EXERCISE. Each record that follows must be given again without alteration.

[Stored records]
....

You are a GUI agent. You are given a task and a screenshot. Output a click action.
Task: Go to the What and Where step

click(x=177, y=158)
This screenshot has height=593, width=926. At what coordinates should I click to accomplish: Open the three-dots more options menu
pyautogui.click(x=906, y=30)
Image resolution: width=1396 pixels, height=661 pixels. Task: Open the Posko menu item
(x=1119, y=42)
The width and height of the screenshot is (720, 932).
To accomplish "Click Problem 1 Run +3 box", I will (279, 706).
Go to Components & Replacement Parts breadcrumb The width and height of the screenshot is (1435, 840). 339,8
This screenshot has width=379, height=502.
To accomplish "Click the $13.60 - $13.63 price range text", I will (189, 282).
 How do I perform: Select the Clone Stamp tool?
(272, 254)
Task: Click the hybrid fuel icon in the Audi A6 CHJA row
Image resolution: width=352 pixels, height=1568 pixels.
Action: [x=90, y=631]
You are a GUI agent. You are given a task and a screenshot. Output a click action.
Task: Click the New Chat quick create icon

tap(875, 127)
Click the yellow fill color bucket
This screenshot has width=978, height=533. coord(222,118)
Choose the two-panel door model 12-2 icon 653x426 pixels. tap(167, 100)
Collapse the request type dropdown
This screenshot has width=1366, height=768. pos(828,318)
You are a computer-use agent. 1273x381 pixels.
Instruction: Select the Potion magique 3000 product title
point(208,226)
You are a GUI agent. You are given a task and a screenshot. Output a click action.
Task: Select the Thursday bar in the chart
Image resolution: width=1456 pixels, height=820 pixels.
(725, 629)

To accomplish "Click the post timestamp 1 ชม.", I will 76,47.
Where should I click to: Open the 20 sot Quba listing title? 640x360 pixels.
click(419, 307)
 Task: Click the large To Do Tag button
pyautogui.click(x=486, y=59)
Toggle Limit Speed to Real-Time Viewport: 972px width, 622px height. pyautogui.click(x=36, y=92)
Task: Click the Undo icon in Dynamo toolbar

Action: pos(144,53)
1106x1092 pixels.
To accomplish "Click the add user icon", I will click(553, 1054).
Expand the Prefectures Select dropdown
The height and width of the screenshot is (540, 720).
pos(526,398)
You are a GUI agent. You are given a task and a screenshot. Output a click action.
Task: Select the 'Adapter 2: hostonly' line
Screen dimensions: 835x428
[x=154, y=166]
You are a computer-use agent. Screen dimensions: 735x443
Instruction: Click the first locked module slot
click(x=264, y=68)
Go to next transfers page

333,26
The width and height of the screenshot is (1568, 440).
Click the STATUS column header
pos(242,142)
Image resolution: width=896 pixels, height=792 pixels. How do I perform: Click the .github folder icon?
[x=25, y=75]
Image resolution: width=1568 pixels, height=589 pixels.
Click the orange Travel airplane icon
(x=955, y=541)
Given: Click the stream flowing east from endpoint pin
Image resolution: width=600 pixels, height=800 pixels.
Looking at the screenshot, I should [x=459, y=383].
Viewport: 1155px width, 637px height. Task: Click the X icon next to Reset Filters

....

ANSWER TO THIS EXERCISE.
You are a GUI agent. You are given a task and a screenshot. Output a click action.
Task: Go to the What and Where step

click(x=177, y=158)
This screenshot has height=593, width=926. At what coordinates should I click to accomplish: Open the three-dots more options menu
pyautogui.click(x=906, y=30)
Image resolution: width=1396 pixels, height=661 pixels. Task: Open the Posko menu item
(x=1119, y=42)
The width and height of the screenshot is (720, 932).
To accomplish "Click Problem 1 Run +3 box", I will (279, 706).
Go to Components & Replacement Parts breadcrumb The width and height of the screenshot is (1435, 840). 339,8
This screenshot has width=379, height=502.
To accomplish "Click the $13.60 - $13.63 price range text", I will (189, 282).
 How do I perform: Select the Clone Stamp tool?
(272, 254)
Task: Click the hybrid fuel icon in the Audi A6 CHJA row
Image resolution: width=352 pixels, height=1568 pixels.
Action: [x=90, y=631]
You are a GUI agent. You are given a task and a screenshot. Output a click action.
Task: Click the New Chat quick create icon

tap(875, 127)
Click the yellow fill color bucket
This screenshot has width=978, height=533. coord(222,118)
Choose the two-panel door model 12-2 icon 653x426 pixels. tap(167, 100)
Collapse the request type dropdown
This screenshot has width=1366, height=768. pos(828,318)
You are a computer-use agent. 1273x381 pixels.
Instruction: Select the Potion magique 3000 product title
point(208,226)
You are a GUI agent. You are given a task and a screenshot. Output a click action.
Task: Select the Thursday bar in the chart
Image resolution: width=1456 pixels, height=820 pixels.
(725, 629)

To accomplish "Click the post timestamp 1 ชม.", I will 76,47.
Where should I click to: Open the 20 sot Quba listing title? 640x360 pixels.
click(419, 307)
 Task: Click the large To Do Tag button
pyautogui.click(x=486, y=59)
Toggle Limit Speed to Real-Time Viewport: 972px width, 622px height. pyautogui.click(x=36, y=92)
Task: Click the Undo icon in Dynamo toolbar

Action: pos(144,53)
1106x1092 pixels.
To accomplish "Click the add user icon", I will click(553, 1054).
Expand the Prefectures Select dropdown
The height and width of the screenshot is (540, 720).
pos(526,398)
You are a GUI agent. You are given a task and a screenshot. Output a click action.
Task: Select the 'Adapter 2: hostonly' line
Screen dimensions: 835x428
[x=154, y=166]
You are a computer-use agent. Screen dimensions: 735x443
Instruction: Click the first locked module slot
click(x=264, y=68)
Go to next transfers page

333,26
The width and height of the screenshot is (1568, 440).
Click the STATUS column header
pos(242,142)
Image resolution: width=896 pixels, height=792 pixels. How do I perform: Click the .github folder icon?
[x=25, y=75]
Image resolution: width=1568 pixels, height=589 pixels.
Click the orange Travel airplane icon
(x=955, y=541)
Given: Click the stream flowing east from endpoint pin
Image resolution: width=600 pixels, height=800 pixels.
Looking at the screenshot, I should [x=459, y=383].
Viewport: 1155px width, 637px height. Task: Click the X icon next to Reset Filters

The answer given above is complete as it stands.